Black Rebel Motorcycle Club ongenaakbaar duister
Het is juli 2015, ruim twee jaar na het verschijnen van Black Rebel Motorcycle Club’s laatste album Specter At The Feast. Ook is het bijna vijf jaar geleden dat BRMC’s vaste producer en geluidsman Michael Been aan een hartaanval overleed, enkele uren na een optreden van de band op Pukkelpop.
Been was tevens vader van BRMC-lid Robert Levon Been en voormalig zanger van The Call. Zijn dood sloeg een diepe wond in de ziel van de band. Na een schrijversblok bij zowel Robert als Peter Hayes werd op Specter At The Feast veel verdriet verwerkt. Aan de toch al duistere sound van Black Rebel Motorcycle Club werd een flinke scheut extra wreedheid en melancholie toegevoegd.
De driekoppige band speelde gisteren een stampvol Paradiso plat, vanavond is Doornroosje aan de beurt. Sun And The Wolf mag openen. Deze van oorsprong Nieuw-Zeelandse bluesrockband lijkt de perfecte opwarmer voor vanavond. De repeterende stonerachtige riffs slepen het publiek mee zoals een opener dat zelden voor elkaar bokst. Het broeierige geluid is aanstekelijk en het applaus wordt dan ook steeds minder plichtmatig. Zonder twijfel heeft Sun And The Wolf nieuwe liefhebbers gescoord vanavond.
Peter Hayes, Robert Levon Been en Leah Shapiro (sinds 2008 bij de band nadat drummer Nick Jago de club verliet) trappen kort voor half tien af met Beat The Devil’s Tattoo, de openingstrack van het gelijknamige album (2010). Aangezien er geen nieuw album gepromoot hoeft te worden, verwachten we een dwarsdoorsnede van alle zes albums. Die komt er dan ook. En hoewel de opener en het meteen daarop volgende Let The Day Begin (2013) meteen in goede aarde vallen, sjokt de show voort als een slak met slijmtekort. De band speelt relatief veel lange en trage songs (Returning (2013), Rifles (2001)) en er komt maar sporadisch wat (onverstaanbare) smalltalk uit de mond van vooral Been.
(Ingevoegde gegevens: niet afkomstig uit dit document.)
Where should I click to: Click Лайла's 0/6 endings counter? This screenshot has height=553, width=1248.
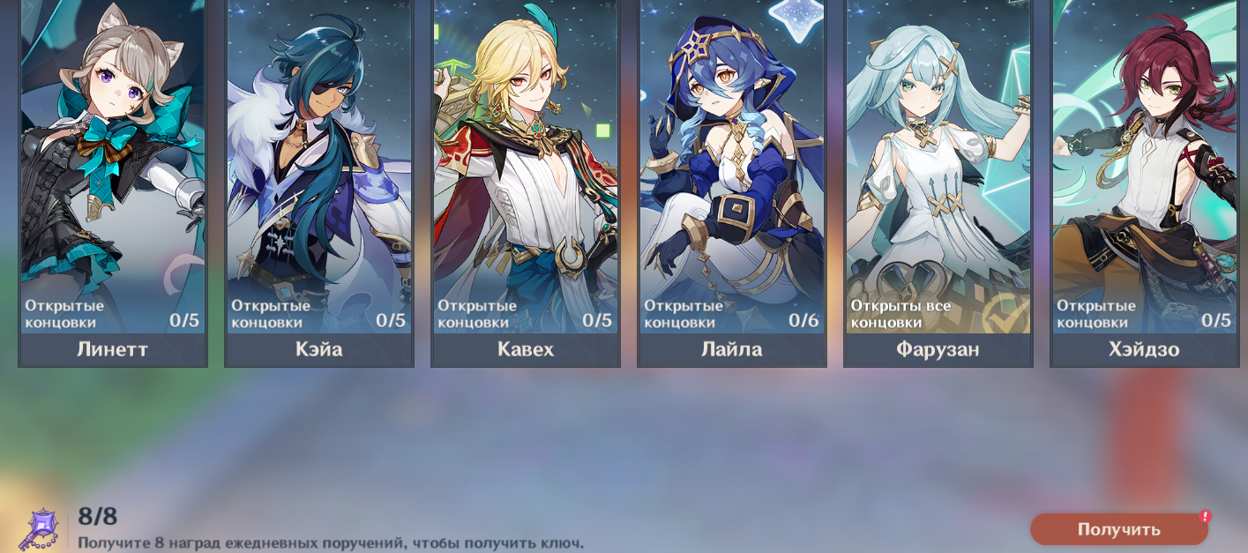[x=803, y=320]
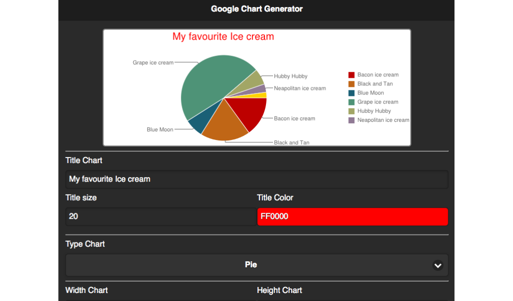Screen dimensions: 513x301
Task: Click the 'Grape ice cream' legend label
Action: tap(378, 102)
Onderling is er ook weinig contact. Bovendien is de lichtman zuinig vanavond, wat ervoor zorgt dat de donkere gestaltes van Hayes en Been bijna intimideren. Dat die laatste zijn gitaar meermaals vervaarlijk de lucht in richt alsof het een geweer betreft, versterkt dat gevoel nog meer.
De enkeling tot wie de drie zwartgeklede muzikanten weten door te dringen, laat zich volledig vervoeren. Meisjes met lange haren wiegen met hun ogen dicht en armen in de lucht mee en jongens prikken met een gelukzalige glimlach hun vingers in de lucht. Het akoestische uitstapje (Peter speelt Some Kind Of Ghost (2013), Robert het dralende The Line (2005)) wordt met open armen ontvangen. Red Eyes And Tears (2001) met z’n ijzersterke gitaarriff en meteen erna het vlotte Six Barrel Shotgun (2003) stimuleren het publiek tegen het einde tot vreugdedansjes. Meteen na deze opzwepers kiest de band ervoor het gaspedaal weer los te laten en het duistere Sell It van het laatste album te spelen. De teleurstelling is bijna voelbaar.
Na een korte break backstage keren Hayes en Been terug om de toegift te beginnen met wederom twee akoestische nummers rond een zogenaamde gang microfoon. Zowel Complicated Situation als Shuffle Your Feet (beiden van Howl, 2007) worden meegezongen en voor het eerst voelt het alsof we rond een zomers kampvuur zitten met Black Rebel Motorcycle Club. Shapiro voegt zich voor de laatste twee nummers bij haar bandmaten en Spread Your Love (2001) vormt dan het overduidelijk vurigste moment uit de show. Even lijkt het of er een moshpit ontstaat, maar zo heet wordt het vandaag helaas niet. Het rockende maar weinig om het lijf hebbende Whatever Happened To My Rock ‘n’ Roll (Punk Song) van hetzelfde debuutalbum B.R.M.C. sluit het grotendeels afstandelijke en ingetogen concert toch nog smeuïg af.